Aunque en esta historia en particular, la de la denuncia que le puso Zamora, Diana mostró
otro de sus rasgos característicos: su valentía. No le tenía miedo a nadie. De hecho, uno le
tenía miedo a ella. ¡Cuántos aneurismas! ¡Cuántos aneurismas!

Han sido varias peleas y varios fiscales ya. Porque Diana no le tiene miedo a nada. Ni al
Brexit. Y su valentía es contagiosa.

En el periodismo hay que ser valientes. Diana se enfrentó a todo, incluso, a la


impopularidad: en ese momento, el caso Colmenares aún hacía que la gente se exaltara.
Mis historias, en cambio, son la muestra de lo que no se debe hacer. El verbo preferido de
Juan era: asuma. "Mijo, asuma", decía. Hay que ser independientes: no tanto como para
hackear el Twitter de tu jefe; pero sí, por lo menos, para saber qué decir cuando a uno le
pregunten qué temas lleva. Yo me quedé esperando una orden y dudé de mi criterio. Y en
eso me equivoqué.

No se trata, no obstante, de creer ciegamente en el criterio propio. No. Se trata de tener


información, de tener datos, de tener contexto.
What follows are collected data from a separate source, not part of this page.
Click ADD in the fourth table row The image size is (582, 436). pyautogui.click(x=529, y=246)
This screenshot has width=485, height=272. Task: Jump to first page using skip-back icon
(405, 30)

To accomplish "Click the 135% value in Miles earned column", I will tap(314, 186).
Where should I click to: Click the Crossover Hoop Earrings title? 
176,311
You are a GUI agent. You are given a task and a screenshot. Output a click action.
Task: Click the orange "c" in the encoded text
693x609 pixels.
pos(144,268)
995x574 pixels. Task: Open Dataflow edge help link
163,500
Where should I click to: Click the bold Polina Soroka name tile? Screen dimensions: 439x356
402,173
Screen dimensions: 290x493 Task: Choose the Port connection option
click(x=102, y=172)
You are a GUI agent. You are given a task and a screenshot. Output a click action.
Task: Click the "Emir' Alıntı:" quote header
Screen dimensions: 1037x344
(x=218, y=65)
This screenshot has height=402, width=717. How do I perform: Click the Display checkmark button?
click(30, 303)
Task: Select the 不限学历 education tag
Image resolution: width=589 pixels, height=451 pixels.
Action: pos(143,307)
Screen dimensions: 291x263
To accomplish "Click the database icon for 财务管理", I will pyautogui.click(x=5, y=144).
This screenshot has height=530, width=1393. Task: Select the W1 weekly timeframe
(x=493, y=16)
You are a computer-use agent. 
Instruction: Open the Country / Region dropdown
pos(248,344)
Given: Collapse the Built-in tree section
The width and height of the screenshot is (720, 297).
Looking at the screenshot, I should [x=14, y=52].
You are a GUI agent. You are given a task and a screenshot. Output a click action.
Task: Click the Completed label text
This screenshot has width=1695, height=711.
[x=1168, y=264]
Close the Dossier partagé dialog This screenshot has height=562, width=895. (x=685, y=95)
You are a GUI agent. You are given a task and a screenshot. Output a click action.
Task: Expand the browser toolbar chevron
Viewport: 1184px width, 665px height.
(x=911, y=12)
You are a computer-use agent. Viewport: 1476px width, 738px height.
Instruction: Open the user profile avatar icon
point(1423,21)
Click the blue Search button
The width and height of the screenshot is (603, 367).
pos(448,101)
Alexánder, citando a Fernando, diría que donde va un adjetivo falta un dato. Que uno no
debe decir que alguien es millonario, porque millonario puede ser cualquiera con más de un
millón; que uno debe informar exactamente cuánta plata tiene la persona.

Incluso para mentir, decía Gabo, hay que ser precisos. Uno no debe decir que vio elefantes
volando. Uno debe decir que vio 421 elefantes volando. La exactitud le da verosimilitud.
"Hay que saber vender un tema", diría la mesa redonda. No se trata, por supuesto, de una
incitación a la mentira, sino a informarse para informar. Básico. Lo contrario es, literalmente,
no tener temas.

La cuarta enseñanza, finalmente, es que hay que tener contexto. La palabra preferida de
Jorge: contexto. Sin contexto, los periodistas judiciales que no cubrimos cultura la cagamos
en eventos. Sin contexto, a un periodista cultural se le puede pasar una entrevista con
Messi.

No se trata de saberlo todo, se trata de saber lo suficiente para entender lo que ocurre
alrededor. Entre más se sabe, más se entiende y más completo se es. Eso lo enseñaba El
Espectador de una forma un poco atravesada: las invitaciones que llegaban al periódico
para cubrir eventos fuera de Bogotá, las iban rotando entre toda la redacción, de forma tal
que todos los trabajadores viajaran alguna vez.

El acuerdo, no obstante, era que uno escribiera un artículo sobre el evento que cumpliera
con los estándares de la sección. De esa forma, uno como practicante tenía la posibilidad
de viajar y de aprender a la vez y era una experiencia enriquecedora. Uno terminaba
escribiendo para todas las secciones; a mí sólo me faltó una: Deportes.

La historia tiene que ver con eso. Yo viajé porque había adquirido la fama de que me
encantaba viajar, salir de la redacción. Algo así como un perro hiperactivo.

Fue así que conocí el Magdalena Medio: recorriendo con la Iglesia los municipios de esa
región en los que había habido masacres.

Así viajé a Las Vegas y escuché hablar de Big Data antes de Cambridge Analytica. Así
conocí a Carlos Slim, uno de los hombres más ricos del mundo. O mejor digamos que lo vi
porque yo iba en pantaloneta y no creo mucho que me haya notado.

Pero esos viajes no sirven de nada si uno no tiene contexto. Hay que leer 100 páginas por
cada página escrita, diría Kapuzcinski; "¡Los papeles, los papeles!", diría Jorge.